QUESTIONS ON THE MATERIAL:
A. Please copy out the stretch from "Typically, the Court" through "him was pretext)." of the passage on Mr. Jemison's sex discrimination claim, changing "pretext" to "pretense".
B. In the passage on Mr. Jemison's sex discrimination claim, by what method does he try to make his prima facie case?

Count I of Mr. Jemison's Complaint is a claim for sex discrimination in violation of Title VII. Mr. Jemison alleges that the Defendant discriminated against him on the basis of his sex when he refused to assign him to available light duty work and when he issued him the Notice of Removal. "Title VII forbids an employer from... discriminating against an individual with respect to his compensation, terms, conditions, or privileges of employment' on the basis of sex." Ripberger v. Corizon, Inc., 773 F.3d 871, 877 (7th Cir. 2014) (quoting 42 U.S.C. § 2000e-2(a)(1)). Mr. Jemison attempts to meet his prima facie case of discrimination under the indirect method, or the McDonnell Douglas burden-shifting approach.[4] In order to do so, he must produce sufficient evidence that: 1) he is a member of a protected class; 2) he suffered an adverse employment action, 3) he was meeting the USPS's legitimate business expectations, and 4) a similarly situated woman was treated more favorably. See Harper v. Fulton Cnty, Ill., 748 F.3d 761, 767 (7th Cir. 2014). If he does, the burden shifts to the USPS to provide a legitimate, nondiscriminatory justification for refusing to assign Mr. Jemison to light duty work and issuing him a Notice of Removal. Id. Once such a justification is offered, the burden shifts back to Mr. Jemison to proffer evidence that the justification is merely a pretext for sex discrimination. Id.

Typically, the Court would examine each of these prongs to determine if Mr. Jemison could establish a prima facie case. However, for the purposes of this ruling, the Court will "skip over the initial burden-shifting of the indirect method and focus on the question of pretext." Keeton v. Morningstar, Inc., 667 F.3d 877, 885 (7th Cir. 2012). Therefore, the Court assumes, without deciding, that Mr. Jemison could establish a prima facie case of sex discrimination.[5] See Rummery v. Illinois Bell Tel. Co., 250 F.3d 553, 556 (7th Cir. 2001) (skipping the prima facie case analysis because the plaintiff failed to present evidence that the defendant's reason for terminating him was pretext).

DATA EXTRACTS:
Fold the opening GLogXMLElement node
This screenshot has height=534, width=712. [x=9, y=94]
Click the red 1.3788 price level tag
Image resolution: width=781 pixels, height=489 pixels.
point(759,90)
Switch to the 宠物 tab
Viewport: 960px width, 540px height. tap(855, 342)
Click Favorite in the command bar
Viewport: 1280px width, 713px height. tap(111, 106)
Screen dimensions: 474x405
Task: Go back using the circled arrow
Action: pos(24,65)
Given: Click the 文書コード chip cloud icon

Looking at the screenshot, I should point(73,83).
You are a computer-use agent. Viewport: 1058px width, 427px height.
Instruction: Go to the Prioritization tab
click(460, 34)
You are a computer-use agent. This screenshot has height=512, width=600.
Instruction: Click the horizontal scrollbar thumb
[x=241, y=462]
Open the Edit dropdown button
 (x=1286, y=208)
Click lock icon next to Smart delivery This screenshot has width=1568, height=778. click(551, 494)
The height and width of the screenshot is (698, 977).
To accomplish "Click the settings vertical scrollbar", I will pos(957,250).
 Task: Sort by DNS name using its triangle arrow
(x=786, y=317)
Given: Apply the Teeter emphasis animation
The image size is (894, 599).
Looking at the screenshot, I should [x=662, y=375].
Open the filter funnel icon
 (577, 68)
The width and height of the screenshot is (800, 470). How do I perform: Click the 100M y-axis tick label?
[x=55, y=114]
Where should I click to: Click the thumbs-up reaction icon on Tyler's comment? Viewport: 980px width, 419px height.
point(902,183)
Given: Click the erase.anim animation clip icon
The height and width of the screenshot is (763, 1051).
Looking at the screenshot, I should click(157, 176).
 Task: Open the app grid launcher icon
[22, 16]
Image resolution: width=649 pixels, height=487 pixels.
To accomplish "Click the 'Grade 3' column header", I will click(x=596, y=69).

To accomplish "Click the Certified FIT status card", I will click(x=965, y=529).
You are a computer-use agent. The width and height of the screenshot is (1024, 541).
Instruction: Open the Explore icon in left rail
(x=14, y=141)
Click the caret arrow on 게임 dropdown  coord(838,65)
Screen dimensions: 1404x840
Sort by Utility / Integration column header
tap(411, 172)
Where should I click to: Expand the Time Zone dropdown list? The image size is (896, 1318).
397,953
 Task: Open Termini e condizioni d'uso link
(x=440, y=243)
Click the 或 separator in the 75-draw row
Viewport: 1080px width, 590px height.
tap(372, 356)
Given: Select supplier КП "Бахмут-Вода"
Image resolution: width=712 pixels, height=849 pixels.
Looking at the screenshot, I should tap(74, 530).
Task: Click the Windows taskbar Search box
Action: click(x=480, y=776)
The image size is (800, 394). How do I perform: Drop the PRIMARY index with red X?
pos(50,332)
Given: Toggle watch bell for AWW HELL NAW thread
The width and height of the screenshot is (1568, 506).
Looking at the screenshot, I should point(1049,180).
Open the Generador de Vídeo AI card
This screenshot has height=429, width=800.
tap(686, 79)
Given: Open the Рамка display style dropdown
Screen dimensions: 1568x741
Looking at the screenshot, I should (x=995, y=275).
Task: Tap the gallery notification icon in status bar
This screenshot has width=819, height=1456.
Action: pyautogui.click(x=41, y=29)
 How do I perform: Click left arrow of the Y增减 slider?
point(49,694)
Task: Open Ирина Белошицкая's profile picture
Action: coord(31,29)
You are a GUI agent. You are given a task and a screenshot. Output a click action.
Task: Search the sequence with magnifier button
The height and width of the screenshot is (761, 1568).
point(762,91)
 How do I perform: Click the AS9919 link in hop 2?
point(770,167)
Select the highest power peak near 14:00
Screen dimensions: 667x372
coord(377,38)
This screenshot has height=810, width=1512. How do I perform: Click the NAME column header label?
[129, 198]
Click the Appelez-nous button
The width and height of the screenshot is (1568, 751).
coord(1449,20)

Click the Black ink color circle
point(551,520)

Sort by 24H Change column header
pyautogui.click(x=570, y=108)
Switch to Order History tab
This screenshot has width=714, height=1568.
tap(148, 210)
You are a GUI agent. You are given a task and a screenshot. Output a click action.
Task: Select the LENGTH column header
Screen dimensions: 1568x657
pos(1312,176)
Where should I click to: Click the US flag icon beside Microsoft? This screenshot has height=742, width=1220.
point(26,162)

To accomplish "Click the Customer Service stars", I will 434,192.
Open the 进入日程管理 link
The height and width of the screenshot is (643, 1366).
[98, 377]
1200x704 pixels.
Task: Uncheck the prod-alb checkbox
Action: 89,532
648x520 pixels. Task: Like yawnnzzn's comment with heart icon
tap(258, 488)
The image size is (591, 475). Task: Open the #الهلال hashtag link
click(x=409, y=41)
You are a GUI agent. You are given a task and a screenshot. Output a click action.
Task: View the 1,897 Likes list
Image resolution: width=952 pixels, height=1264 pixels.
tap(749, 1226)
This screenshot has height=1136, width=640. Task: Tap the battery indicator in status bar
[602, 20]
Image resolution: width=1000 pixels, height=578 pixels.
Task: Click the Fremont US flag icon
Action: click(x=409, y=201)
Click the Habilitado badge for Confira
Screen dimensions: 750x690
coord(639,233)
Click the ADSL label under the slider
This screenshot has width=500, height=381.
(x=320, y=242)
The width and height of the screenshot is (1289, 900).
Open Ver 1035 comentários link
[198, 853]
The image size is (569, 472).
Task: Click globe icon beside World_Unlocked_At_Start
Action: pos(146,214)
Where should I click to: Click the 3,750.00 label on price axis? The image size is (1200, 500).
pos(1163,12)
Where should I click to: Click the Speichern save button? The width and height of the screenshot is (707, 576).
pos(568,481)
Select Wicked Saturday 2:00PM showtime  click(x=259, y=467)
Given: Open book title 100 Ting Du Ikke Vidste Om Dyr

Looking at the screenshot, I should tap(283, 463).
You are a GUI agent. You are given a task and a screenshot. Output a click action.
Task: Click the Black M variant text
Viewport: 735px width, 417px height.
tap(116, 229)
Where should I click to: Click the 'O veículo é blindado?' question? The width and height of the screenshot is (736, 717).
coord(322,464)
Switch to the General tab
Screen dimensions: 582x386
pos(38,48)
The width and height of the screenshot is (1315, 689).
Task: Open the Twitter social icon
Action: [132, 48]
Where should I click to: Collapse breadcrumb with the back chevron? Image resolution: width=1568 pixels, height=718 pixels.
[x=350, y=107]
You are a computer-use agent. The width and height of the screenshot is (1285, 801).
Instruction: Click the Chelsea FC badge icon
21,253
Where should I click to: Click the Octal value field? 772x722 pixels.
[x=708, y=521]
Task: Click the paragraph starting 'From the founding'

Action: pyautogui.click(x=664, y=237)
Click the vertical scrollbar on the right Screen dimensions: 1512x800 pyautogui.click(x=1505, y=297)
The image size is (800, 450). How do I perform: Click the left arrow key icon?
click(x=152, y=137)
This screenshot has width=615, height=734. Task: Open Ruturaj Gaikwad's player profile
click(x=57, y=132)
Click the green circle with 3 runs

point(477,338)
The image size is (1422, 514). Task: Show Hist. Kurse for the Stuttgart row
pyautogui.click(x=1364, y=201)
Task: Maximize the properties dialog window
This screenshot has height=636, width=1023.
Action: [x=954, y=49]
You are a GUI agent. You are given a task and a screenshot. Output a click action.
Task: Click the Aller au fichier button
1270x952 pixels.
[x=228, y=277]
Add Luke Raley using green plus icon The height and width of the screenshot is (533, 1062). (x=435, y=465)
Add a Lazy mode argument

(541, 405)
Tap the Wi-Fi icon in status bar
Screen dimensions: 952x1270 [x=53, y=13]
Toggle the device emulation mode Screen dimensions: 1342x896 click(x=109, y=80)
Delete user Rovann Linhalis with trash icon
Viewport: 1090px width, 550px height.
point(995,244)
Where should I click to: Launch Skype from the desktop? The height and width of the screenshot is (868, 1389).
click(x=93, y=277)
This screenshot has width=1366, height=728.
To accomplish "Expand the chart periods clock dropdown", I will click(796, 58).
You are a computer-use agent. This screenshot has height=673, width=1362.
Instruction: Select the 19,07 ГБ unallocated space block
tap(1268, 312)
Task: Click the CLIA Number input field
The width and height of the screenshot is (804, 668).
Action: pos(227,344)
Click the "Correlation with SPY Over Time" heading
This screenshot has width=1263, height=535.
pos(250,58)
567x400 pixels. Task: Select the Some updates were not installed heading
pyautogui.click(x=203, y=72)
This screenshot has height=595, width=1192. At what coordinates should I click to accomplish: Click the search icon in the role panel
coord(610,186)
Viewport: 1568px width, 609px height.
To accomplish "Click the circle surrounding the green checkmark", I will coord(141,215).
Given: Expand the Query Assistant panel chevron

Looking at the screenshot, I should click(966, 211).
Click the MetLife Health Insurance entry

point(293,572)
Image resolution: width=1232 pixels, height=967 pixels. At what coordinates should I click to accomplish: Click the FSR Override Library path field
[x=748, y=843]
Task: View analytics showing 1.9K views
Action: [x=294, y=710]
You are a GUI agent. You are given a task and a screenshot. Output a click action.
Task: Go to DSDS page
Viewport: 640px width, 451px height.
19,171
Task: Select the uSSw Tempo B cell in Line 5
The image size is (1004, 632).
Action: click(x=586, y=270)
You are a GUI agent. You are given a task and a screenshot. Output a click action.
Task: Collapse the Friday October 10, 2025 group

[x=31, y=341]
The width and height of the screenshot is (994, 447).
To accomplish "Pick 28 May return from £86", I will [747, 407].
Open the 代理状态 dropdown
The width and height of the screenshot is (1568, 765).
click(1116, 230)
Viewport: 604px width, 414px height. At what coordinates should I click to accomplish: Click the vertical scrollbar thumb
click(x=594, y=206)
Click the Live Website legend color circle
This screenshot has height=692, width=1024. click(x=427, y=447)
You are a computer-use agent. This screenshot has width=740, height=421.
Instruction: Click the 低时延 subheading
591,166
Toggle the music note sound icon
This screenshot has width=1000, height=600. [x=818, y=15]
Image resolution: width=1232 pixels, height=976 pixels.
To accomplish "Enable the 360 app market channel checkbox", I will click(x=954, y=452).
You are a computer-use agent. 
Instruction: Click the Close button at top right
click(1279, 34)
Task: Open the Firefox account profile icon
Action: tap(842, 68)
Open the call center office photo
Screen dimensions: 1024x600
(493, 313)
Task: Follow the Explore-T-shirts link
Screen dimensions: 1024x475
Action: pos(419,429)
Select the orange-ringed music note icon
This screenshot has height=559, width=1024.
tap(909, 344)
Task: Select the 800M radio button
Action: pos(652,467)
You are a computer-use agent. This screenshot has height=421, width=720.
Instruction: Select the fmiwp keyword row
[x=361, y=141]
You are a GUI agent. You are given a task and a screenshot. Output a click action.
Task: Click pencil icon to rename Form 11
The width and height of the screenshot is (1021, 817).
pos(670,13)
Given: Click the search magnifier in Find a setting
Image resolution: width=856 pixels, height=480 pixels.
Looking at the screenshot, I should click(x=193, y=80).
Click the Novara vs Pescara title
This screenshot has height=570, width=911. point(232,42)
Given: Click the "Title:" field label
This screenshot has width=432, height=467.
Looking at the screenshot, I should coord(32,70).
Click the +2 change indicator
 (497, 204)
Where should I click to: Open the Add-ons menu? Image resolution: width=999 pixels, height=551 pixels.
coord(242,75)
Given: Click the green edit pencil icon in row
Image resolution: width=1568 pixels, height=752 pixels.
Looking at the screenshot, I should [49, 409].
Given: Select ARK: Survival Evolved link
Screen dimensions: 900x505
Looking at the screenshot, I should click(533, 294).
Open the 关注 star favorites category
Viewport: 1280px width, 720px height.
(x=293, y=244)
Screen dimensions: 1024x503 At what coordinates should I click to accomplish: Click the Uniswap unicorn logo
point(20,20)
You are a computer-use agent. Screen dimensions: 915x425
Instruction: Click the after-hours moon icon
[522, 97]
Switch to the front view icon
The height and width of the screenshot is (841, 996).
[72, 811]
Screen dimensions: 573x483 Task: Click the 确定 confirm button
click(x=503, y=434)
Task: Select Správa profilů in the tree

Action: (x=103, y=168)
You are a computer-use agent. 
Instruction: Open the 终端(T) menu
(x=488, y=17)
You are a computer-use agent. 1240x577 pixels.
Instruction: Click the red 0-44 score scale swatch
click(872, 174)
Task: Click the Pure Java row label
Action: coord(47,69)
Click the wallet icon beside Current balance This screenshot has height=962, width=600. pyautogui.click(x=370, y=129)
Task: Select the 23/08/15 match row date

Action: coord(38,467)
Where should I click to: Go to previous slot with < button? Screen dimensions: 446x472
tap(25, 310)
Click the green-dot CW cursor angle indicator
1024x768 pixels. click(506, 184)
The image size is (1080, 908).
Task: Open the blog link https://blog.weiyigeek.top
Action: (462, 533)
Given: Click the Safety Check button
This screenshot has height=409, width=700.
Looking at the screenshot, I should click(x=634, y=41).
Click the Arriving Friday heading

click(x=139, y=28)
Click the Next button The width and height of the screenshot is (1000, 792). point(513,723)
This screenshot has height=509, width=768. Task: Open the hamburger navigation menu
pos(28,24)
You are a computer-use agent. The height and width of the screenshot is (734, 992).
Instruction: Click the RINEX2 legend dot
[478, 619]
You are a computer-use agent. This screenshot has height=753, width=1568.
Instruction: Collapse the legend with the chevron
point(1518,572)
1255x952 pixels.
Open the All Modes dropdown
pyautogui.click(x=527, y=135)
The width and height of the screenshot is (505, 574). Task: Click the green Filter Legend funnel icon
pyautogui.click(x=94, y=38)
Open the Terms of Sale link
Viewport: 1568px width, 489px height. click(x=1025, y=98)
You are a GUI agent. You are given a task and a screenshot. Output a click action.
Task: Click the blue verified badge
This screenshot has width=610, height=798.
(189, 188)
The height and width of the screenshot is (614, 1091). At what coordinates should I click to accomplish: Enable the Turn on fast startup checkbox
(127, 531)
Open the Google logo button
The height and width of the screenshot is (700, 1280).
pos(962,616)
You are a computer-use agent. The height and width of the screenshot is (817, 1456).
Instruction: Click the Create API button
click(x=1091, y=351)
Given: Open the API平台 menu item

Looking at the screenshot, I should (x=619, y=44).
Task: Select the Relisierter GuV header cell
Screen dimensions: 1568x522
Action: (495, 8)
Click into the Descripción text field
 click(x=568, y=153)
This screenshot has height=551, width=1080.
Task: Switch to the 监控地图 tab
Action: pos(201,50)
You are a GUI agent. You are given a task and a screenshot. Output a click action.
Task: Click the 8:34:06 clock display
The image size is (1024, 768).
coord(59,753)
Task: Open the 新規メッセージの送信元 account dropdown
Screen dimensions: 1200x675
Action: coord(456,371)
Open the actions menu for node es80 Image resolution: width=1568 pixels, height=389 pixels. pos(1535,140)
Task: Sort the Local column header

YOUR RESPONSES:
A.
Typically, the Court would examine each of these prongs to determine if Mr. Jemison could establish a prima facie case. However, for the purposes of this ruling, the Court will "skip over the initial burden-shifting of the indirect method and focus on the question of pretense." Keeton v. Morningstar, Inc., 667 F.3d 877, 885 (7th Cir. 2012). Therefore, the Court assumes, without deciding, that Mr. Jemison could establish a prima facie case of sex discrimination.[5] See Rummery v. Illinois Bell Tel. Co., 250 F.3d 553, 556 (7th Cir. 2001) (skipping the prima facie case analysis because the plaintiff failed to present evidence that the defendant's reason for terminating him was pretense).

B. The indirect method, also called the McDonnell Douglas burden-shifting approach.